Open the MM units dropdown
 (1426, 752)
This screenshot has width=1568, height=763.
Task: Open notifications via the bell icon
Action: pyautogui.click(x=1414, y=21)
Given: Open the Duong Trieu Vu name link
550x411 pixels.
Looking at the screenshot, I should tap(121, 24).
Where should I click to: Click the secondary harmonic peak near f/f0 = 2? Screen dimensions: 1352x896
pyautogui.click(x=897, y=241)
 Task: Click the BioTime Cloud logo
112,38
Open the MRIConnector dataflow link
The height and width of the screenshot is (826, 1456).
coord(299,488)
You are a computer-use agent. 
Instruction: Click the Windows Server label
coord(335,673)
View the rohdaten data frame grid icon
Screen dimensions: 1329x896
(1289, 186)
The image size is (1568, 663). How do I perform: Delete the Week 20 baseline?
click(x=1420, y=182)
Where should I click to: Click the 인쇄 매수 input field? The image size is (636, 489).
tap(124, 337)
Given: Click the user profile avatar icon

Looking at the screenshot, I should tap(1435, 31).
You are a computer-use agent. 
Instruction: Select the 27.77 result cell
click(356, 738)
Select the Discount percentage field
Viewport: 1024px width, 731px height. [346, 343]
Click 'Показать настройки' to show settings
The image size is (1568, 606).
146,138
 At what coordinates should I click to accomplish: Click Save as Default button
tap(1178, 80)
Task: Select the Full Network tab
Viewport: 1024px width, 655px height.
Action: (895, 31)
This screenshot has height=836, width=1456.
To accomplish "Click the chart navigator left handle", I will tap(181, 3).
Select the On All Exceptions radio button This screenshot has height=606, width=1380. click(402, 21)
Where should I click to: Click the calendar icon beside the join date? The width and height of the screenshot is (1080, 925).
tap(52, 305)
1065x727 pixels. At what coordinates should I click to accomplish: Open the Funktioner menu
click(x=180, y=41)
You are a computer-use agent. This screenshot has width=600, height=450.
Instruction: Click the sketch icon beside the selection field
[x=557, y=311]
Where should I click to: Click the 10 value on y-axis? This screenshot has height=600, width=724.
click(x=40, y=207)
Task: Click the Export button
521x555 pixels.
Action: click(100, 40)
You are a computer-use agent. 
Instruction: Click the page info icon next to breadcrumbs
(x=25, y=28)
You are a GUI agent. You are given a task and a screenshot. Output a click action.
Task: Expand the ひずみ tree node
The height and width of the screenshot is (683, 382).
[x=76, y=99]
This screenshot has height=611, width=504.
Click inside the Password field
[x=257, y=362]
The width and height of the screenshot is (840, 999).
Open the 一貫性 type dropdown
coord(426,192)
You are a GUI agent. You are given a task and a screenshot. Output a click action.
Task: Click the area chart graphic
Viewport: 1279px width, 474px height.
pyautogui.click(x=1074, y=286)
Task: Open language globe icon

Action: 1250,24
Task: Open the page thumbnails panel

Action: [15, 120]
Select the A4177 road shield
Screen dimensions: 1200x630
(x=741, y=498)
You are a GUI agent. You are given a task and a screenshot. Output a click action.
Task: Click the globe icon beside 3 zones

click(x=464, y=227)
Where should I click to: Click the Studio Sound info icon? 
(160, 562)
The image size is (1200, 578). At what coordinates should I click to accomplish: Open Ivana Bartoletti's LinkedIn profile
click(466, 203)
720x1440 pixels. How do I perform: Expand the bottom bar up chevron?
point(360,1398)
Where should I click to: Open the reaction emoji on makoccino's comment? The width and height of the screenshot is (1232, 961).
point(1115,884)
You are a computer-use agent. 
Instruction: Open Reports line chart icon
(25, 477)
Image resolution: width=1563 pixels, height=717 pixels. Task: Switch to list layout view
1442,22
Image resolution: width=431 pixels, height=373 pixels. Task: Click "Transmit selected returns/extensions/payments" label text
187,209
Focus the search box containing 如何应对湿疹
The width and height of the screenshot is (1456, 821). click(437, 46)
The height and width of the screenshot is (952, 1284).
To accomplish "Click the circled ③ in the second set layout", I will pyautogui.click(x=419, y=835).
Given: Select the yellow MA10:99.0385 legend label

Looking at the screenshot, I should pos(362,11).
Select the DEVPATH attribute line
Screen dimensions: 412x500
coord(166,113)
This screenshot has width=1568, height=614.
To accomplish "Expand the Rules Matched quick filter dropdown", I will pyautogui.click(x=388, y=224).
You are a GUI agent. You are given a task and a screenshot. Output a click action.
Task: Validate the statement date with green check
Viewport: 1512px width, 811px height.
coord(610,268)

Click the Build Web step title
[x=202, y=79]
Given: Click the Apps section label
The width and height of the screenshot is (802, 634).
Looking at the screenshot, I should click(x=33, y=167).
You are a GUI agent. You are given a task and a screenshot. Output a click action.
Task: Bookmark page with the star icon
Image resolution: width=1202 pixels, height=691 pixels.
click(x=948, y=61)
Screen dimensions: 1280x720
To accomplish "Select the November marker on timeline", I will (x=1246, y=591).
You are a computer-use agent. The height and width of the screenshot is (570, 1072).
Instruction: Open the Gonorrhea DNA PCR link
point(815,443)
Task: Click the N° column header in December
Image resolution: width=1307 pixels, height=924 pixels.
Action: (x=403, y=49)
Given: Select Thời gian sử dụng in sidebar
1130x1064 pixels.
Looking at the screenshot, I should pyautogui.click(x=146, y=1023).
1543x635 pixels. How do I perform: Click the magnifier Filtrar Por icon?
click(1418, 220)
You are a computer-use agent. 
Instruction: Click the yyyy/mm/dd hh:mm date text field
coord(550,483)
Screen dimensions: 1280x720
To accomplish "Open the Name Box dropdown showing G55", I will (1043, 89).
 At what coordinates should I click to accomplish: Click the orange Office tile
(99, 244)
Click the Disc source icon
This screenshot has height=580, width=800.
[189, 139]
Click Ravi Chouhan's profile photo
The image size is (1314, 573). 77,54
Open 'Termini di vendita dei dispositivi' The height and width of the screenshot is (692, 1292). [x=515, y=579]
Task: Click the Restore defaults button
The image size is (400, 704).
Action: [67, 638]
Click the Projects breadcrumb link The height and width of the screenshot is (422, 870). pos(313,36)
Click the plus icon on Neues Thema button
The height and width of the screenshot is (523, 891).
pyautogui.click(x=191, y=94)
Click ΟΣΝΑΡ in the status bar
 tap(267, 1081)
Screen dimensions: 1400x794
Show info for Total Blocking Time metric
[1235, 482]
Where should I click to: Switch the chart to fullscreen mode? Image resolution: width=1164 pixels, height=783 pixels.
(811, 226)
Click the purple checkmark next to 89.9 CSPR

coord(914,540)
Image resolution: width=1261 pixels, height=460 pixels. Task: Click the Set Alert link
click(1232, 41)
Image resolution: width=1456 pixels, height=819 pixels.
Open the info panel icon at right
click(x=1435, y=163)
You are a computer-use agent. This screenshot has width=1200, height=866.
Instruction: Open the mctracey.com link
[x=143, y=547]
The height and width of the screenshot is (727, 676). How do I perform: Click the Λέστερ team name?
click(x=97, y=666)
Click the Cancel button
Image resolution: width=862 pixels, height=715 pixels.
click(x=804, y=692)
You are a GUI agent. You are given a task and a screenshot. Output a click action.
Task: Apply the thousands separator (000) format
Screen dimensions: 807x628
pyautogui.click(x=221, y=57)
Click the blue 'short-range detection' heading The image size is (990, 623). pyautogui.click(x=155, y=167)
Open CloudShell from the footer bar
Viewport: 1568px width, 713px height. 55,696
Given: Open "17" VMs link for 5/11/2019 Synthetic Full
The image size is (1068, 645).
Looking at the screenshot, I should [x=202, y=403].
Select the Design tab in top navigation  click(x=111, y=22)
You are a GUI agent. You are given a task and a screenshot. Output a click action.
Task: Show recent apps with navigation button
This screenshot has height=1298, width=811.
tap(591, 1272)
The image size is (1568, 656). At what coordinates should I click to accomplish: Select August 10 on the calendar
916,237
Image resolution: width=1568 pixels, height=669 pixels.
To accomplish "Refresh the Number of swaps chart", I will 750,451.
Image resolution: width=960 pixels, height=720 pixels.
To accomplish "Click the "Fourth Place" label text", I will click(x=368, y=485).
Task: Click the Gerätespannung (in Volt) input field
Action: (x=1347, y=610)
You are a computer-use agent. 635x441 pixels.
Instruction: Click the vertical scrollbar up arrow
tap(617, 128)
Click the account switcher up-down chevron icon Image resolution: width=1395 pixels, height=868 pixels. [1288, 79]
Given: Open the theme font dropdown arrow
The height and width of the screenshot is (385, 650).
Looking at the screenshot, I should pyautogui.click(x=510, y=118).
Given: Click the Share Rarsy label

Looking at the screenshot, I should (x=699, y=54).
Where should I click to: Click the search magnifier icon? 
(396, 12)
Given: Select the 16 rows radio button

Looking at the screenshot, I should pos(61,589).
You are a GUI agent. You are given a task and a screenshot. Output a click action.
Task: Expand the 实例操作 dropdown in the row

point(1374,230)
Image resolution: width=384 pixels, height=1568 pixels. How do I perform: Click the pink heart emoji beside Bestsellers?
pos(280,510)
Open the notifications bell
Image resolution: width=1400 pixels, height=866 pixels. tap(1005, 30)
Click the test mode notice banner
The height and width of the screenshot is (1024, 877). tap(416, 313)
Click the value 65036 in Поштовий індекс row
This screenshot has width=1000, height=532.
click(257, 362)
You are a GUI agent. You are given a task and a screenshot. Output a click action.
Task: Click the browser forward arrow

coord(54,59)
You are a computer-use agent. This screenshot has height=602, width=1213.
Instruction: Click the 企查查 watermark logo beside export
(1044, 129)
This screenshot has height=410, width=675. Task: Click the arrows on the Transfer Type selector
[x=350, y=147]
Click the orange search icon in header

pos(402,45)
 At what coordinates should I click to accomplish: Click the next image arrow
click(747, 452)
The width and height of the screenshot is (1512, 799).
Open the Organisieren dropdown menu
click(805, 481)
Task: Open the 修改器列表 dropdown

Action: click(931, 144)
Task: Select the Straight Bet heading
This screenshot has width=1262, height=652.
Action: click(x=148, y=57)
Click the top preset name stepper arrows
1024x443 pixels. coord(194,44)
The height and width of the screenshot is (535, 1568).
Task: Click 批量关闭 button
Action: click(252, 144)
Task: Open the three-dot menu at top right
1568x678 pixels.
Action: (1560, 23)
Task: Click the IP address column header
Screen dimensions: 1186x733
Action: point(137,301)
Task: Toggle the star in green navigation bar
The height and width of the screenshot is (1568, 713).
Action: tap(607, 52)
-- -- --
§ Written exercise
Find each line in the records above that contains the word "what", and copy those lines out in full.

§ Final answer
 At what coordinates should I click to accomplish: Click Save as Default button
1065x727 pixels. At what coordinates should I click to accomplish: Open the Funktioner menu
The image size is (1200, 578). At what coordinates should I click to accomplish: Open Ivana Bartoletti's LinkedIn profile
 At what coordinates should I click to accomplish: Click the orange Office tile
The image size is (1568, 656). At what coordinates should I click to accomplish: Select August 10 on the calendar
 At what coordinates should I click to accomplish: Click the next image arrow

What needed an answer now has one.